Feitas as contas até ao ano de 1975 (o último em que participei activamente na vida da empresa e, em especial, da colecção), o Círculo de Poesia publicou ao todo 70 livros novos, alguns dos quais reeditados uma e mais vezes, perfazendo até essa data a bonita soma de 75 edições de 36 autores.  Tudo somado ou, melhor, tudo repartido, obtemos estatisticamente, para esses 16 anos e meio, uma média superior aos 4 livros novos por ano que planeáramos desde o início.

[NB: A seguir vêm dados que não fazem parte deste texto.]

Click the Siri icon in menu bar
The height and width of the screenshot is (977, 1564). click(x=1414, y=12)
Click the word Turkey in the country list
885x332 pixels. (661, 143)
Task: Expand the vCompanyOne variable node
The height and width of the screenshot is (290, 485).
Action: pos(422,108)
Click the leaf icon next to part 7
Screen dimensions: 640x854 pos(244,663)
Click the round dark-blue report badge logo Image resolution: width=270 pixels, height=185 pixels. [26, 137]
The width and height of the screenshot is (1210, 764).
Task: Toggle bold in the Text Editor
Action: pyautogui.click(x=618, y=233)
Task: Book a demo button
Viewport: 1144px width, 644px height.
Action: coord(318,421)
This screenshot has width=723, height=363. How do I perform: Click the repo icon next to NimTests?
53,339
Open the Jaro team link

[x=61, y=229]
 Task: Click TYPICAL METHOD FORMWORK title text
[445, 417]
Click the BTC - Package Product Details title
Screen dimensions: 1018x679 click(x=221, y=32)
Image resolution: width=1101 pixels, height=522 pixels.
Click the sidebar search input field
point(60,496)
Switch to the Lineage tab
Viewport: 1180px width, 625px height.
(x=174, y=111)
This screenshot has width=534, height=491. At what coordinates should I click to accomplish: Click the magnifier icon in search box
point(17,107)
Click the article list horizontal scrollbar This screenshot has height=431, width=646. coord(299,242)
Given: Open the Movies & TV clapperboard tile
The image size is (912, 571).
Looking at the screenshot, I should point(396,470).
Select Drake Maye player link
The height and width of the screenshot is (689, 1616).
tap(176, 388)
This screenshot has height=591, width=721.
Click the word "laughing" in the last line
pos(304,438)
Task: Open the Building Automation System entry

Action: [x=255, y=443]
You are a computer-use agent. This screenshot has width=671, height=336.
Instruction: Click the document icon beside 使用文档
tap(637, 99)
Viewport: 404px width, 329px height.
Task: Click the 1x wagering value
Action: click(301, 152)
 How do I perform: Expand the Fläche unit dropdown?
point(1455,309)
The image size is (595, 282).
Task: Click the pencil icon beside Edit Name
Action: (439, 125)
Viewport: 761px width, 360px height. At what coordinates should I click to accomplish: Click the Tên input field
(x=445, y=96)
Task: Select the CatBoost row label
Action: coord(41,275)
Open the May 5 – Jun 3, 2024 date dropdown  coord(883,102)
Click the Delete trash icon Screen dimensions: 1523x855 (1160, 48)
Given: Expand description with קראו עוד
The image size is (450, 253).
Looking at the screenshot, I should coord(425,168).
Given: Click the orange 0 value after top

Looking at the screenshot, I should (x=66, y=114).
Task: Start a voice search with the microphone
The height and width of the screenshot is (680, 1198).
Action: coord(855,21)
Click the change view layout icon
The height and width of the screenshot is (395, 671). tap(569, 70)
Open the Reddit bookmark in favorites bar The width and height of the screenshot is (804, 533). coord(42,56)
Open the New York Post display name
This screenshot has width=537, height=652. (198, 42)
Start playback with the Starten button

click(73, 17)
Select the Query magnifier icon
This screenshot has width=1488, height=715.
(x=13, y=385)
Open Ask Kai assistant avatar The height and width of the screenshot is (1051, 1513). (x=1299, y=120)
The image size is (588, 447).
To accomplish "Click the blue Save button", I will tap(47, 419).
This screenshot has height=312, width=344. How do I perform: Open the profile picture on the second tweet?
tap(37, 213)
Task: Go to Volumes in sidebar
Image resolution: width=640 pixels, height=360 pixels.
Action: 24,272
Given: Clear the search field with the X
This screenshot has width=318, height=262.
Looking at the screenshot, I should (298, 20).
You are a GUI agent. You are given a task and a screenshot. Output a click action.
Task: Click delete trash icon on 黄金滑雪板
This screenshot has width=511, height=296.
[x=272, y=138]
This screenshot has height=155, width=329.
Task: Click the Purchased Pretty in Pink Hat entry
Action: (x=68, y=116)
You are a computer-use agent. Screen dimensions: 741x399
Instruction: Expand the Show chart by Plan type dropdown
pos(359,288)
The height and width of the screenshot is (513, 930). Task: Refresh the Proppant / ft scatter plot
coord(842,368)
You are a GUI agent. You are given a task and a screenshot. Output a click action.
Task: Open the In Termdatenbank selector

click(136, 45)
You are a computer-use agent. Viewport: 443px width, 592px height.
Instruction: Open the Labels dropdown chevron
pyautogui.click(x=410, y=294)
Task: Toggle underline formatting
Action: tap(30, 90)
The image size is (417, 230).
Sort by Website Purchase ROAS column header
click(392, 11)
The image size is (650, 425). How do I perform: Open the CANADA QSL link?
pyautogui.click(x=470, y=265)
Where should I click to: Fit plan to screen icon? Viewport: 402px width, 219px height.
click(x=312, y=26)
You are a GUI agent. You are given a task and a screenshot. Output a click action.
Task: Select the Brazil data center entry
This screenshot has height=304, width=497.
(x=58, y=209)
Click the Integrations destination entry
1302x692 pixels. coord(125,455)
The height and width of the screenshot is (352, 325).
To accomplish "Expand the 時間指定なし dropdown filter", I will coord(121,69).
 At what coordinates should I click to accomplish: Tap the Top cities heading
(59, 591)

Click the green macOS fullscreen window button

Note-se ainda que dos 36 autores que, com obras próprias, figuraram na colecção, 7 são brasileiros.  Além dos já citados Armindo Trevisan e Carlos Nejar, e do desconhecido mas muito interessante Wilson Rocha, o «Círculo» publicou Odylo Costa, Filho, José Santiago Naud, Thiago de Mello e o poeta verdadeiramente central na moderna poesia brasileira que foi Murilo Mendes.  E a lista poderia acrescentar-se com os nomes de Fernando Lemos e de Fernando Ferreira de Loanda9, se os considerássemos brasileiros por se tratar de portugueses de nascimento há muito radicados no Brasil.

*

Gostaria de terminar com uma precisão, ou um esclarecimento, que reputo de muito importante para que esta (pequena) história não desrespeite a verdade.
Por diversas vezes fui publicamente apresentado, em ocasiões em que seria deslocado ou incómodo desmentir o apresentador, como tendo sido o responsável, o orientador, em suma, o director do Círculo de Poesia.  Ora, a verdade é bem diferente.  Como se deduz do que já atrás explicitamente contei, António Alçada Baptista não foi apenas o inspirador do Círculo de Poesia; depois de ter sido seu exclusivo programador nos primeiros meses10, passou a partilhar comigo, de um modo assíduo e atento, ainda que com algumas intermitências pelo meio, a responsabilidade das escolhas.  Até ao Verão de 1971, isto é, até à data em que se lavrou a escritura de constituição da Moraes como sociedade anónima e em que declinou o convite que então lhe foi feito de permanecer na empresa, nunca António Alçada Baptista, pelo meio das procelosas dificuldades – financeiras e outras – que foi ultrapassando, deixou de ser a constante e genuína alma da Moraes e, portanto (é mais que justo proclamá-lo nesta ocasião), daquele «Círculo de Poesia» de que me falou logo naquela noite de Maio ou Junho de 1958.

Março de 2006
Pedro Tamen


1  Portanto, ou em plena campanha eleitoral de Humberto Delgado ou logo a seguir às eleições, que se realizaram a 8 de Junho.

2  Adopto desde já a grafia «Moraes» (com e), apesar de tal grafia, que era a tradicional da firma anterior, só ter sido restaurada em 1971, por ocasião da constituição da sociedade anónima.

3  O qual, aliás, estivera presente naquela mesma reunião que acabava de terminar.

4  Da qual passou a prescindir-se numa fase mais adiantada da colecção.

5  20 Anos da Colecção Círculo de Poesia, 20 Anos de Poesia Portuguesa, org., pref. e notas de Pedro Tamen, Moraes, Círculo de Poesia, 1977, p. 11.

6  Apenas me lembro de um – o de Mário Cesariny, que não perdeu ocasiões de exprimir a sua activa detestação do que a Moraes significava.

7  20 Anos..., op. cit., p. 13.

8  Recordo-me, por exemplo, de que foi António Ramos Rosa que me pôs na pista dos poetas brasileiros Carlos Nejar e Armindo Trevisan.

9  Fernando Ferreira de Loanda organizou para o «Círculo» em 1967 uma Antologia da Nova Poesia Brasileira que constituiu o que já considerei ter sido o maior dissabor e desastre de toda a história da colecção.  Com efeito, por deficiência de informação e do serviço prestado pelo intermediário entre Autor e Editor, o livro acabou por sair «a seco», sem quaisquer notas ou prefácios, sem sombra de aparato crítico.  Foi rapidamente retirado do mercado a pedido do Autor.

10  Note-se que, de todos os títulos publicados pelo «Círculo» até ao fim de 1959, apenas os 35 Poemas de Cristovam Pavia não foram «angariados» por António Alçada Baptista.